Whether the President’s reelection makes you rejoice or tear out your hair, one thing is certain. With the election behind us, the biggest changes to export controls in a generation are about to become a reality.

The Administration launched export control reform in 2009 with great fanfare. By 2012, many thought it had run out of gas. Going into an election year, visible progress was hard to see from the outside, but unpublished regulations continued to stack up. Since the election, OMB has published three of the more than 20 regulations sitting in the hopper. The rest will follow as soon as there is space available in the Federal Register.

The reform plan drafted by the National Security Council, of which I was an author, has a three phase approach. Phase 1 changed policies, which could be done with a minimum of formal process. Phase 2 was to streamline and harmonize the different agencies’ regulations, including a complete rewrite of the control lists. It was huge task which required thousands of man hours, but will be largely complete when the current backlog becomes final rules. Phase 3 involves statutory changes, merging agencies and the control lists, and is still to come.

“With the election behind us, the biggest changes to export controls in a generation are about to become a reality.”

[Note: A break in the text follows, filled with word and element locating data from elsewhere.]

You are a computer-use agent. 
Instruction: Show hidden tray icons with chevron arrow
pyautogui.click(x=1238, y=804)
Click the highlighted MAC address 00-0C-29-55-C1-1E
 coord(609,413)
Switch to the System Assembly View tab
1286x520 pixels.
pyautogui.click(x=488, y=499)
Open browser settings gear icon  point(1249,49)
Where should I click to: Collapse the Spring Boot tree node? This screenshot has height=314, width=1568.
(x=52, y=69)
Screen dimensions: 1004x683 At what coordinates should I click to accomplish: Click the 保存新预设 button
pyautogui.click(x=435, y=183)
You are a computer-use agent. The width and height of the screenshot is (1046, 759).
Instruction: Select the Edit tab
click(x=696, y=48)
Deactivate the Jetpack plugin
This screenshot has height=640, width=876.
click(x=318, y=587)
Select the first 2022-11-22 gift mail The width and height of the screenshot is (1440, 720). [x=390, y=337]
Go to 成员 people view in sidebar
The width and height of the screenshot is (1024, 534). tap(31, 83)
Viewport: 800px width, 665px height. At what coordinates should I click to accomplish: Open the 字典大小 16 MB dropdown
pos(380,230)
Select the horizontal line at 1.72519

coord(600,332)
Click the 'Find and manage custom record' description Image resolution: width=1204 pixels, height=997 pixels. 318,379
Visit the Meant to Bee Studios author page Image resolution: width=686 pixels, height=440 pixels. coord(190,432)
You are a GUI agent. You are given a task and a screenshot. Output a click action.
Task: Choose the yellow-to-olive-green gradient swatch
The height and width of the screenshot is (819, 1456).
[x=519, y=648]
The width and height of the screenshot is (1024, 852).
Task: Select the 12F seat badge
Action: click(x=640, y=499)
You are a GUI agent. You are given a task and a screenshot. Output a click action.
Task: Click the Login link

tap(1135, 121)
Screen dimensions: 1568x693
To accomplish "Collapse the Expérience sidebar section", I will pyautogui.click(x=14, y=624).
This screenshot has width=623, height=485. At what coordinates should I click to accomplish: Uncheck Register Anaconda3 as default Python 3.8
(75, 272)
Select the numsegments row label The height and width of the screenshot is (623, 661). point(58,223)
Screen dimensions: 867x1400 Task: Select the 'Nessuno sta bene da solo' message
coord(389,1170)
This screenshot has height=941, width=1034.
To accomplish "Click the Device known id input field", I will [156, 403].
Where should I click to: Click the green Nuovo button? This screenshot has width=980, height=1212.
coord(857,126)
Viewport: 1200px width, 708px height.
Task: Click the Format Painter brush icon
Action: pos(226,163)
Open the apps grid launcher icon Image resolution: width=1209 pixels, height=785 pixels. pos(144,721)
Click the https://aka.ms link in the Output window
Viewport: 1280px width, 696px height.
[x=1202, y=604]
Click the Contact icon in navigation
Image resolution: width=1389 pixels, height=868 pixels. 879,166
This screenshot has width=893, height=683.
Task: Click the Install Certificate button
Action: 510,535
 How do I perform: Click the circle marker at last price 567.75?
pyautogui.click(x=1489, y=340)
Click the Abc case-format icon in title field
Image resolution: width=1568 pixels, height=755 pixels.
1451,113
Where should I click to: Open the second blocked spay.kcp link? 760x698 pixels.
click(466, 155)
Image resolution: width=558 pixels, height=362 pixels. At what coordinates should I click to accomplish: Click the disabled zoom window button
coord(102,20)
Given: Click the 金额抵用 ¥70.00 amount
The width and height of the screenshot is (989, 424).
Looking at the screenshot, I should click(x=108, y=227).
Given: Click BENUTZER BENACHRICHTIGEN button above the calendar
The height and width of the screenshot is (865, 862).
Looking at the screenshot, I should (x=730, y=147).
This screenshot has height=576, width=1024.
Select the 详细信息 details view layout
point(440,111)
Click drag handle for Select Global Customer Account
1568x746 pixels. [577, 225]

Phase 1 has already had significant impact – albeit mostly behind the scenes. Consider enforcement. A large group of law enforcement agencies (FBI, ICE, OEE, DoD IG, etc.) investigate export control violations, and it was common for multiple agencies to investigate the same matter without talking to each other. Sometimes this blew cases by exposing another agency’s investigation, and there is no telling how many cases were never solved because information wasn’t shared. So Immigration and Customs Enforcement established the Export Enforcement Coordination Center (E2C2), where the agencies pool resources. Since E2C2 opened, in 60 percent of the enforcement cases some other agency had relevant information that had been independently developed. This new level of coordination is hugely important in allowing the government to effectively prosecute export violations. This and numerous other parts of Phase 1 are now essentially complete.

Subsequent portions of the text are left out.